# A shameless Gloat!



## barry richardson (Jun 24, 2013)

This isn't about knife making (I wouldn't even consider myself a knife enthusiast) but it is about a knife, so this seemed like the place to put it. I don't recall if I've ever mentioned it, but my navy career was as a Navy SEAL. Somewhere around the early 90's, the SEALs decided they wanted to have the "ultimate combat knife" and put out a bid-call for a knife with ridiculous specs. of strength and durability. After lots of testing (I was very familiar with this process cause my buddy was involved in the program) Mad Dog Knives won the bid. Don't know how many knives were produced, but it was in the hundreds. I got one, but personally wasn't that crazy about it, mostly cause it was heavy and the handle was slick when wet. I preferred the K-bar style knife that was lighter and had a leather handle that had a good grip in all conditions. When I left SEAL Team 5 they had decided to discontinue the contract for these knives (I think they decided they were too expensive) and take them out of inventory, and they let me keep mine, in fact I could have probably got a couple more if I'd wheedled a bit. So I threw it in a drawer years ago and pretty much forgot about it till I started thinking about knives cause of the conversations here. I got it out and looked at the Mad Dog Knives website, and my eyeballs about fell out! There was my knife for $3795! http://www.arizonacustomknives.com/Mad-Dog-Knives.aspx A few days ago when I looked at it, it was for sale, today when I went to retrieve it for this post it was marked "Sold" Turns out the knife is worth more than any gun, or any other thing I own, other than vehicles. Guess I will have to start accessorizing with it Like I said, a shameless gloat. My knife below...
[attachment=26713][attachment=26714]


----------



## rdnkmedic (Jun 24, 2013)

That's cool stuff Barry. You never know what you might have tucked away in a drawer or closet. I'm sure if you sold it, all of your buddies here at WB would help you spend that money.


----------



## DKMD (Jun 24, 2013)

This is like an episode of Antiques Roadshow!

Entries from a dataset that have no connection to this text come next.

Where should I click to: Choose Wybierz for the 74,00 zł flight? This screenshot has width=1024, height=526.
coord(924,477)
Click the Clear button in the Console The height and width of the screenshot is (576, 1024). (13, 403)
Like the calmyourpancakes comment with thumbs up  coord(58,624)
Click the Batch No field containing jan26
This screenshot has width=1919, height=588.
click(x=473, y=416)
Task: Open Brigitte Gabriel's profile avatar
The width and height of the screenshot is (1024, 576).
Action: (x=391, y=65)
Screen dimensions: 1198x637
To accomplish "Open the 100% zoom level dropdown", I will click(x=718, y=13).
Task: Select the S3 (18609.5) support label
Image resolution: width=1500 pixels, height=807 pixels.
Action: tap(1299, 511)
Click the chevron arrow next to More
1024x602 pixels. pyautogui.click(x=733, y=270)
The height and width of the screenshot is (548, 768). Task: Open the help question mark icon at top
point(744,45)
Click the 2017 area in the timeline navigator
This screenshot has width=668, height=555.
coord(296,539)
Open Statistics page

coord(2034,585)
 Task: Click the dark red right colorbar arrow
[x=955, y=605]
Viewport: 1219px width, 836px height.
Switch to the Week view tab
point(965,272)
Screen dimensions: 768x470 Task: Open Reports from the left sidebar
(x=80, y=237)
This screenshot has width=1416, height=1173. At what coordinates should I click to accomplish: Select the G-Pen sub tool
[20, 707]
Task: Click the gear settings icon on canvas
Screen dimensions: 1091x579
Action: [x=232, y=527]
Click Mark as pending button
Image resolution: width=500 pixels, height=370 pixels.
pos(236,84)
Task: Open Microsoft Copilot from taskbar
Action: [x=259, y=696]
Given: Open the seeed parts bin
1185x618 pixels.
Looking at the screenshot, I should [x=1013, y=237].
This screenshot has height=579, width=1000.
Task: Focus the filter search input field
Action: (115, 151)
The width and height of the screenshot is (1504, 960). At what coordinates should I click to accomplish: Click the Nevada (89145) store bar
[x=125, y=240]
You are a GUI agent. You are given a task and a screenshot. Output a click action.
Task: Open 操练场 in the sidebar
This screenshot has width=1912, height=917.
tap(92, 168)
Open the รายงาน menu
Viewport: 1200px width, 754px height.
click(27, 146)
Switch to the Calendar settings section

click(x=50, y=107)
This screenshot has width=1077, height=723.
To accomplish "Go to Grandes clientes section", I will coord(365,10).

Yours might be worth a bit more if you've got some accoutrement to accompany it(used a big word to make Kevin proud of me).


----------



## Mike1950 (Jun 24, 2013)

DKMD said:


> This is like an episode of Antiques Roadshow!
> 
> Yours might be worth a bit more if you've got some accoutrement to accompany it(used a big word to make Kevin proud of me).



Must of got the grammar part of your brain-kickstarted again.
Barry cool knife and story- Thanks..


----------



## Kevin (Jun 24, 2013)

Love that knife Barry and the story even better. I don't knoiw if you ever saw Scott's post of his first knife, but I commented how much I liked it, especially the design of where the blade heel was well above the bolster. I think me and Scott were the only ones who liked that design feature but your knife has almost the same exact shape as that. Glad you found a dusty old gem in your drawer. 





DKMD said:


> This is like an episode of Antiques Roadshow!
> 
> Yours might be worth a bit more if you've got some accoutrement . . . .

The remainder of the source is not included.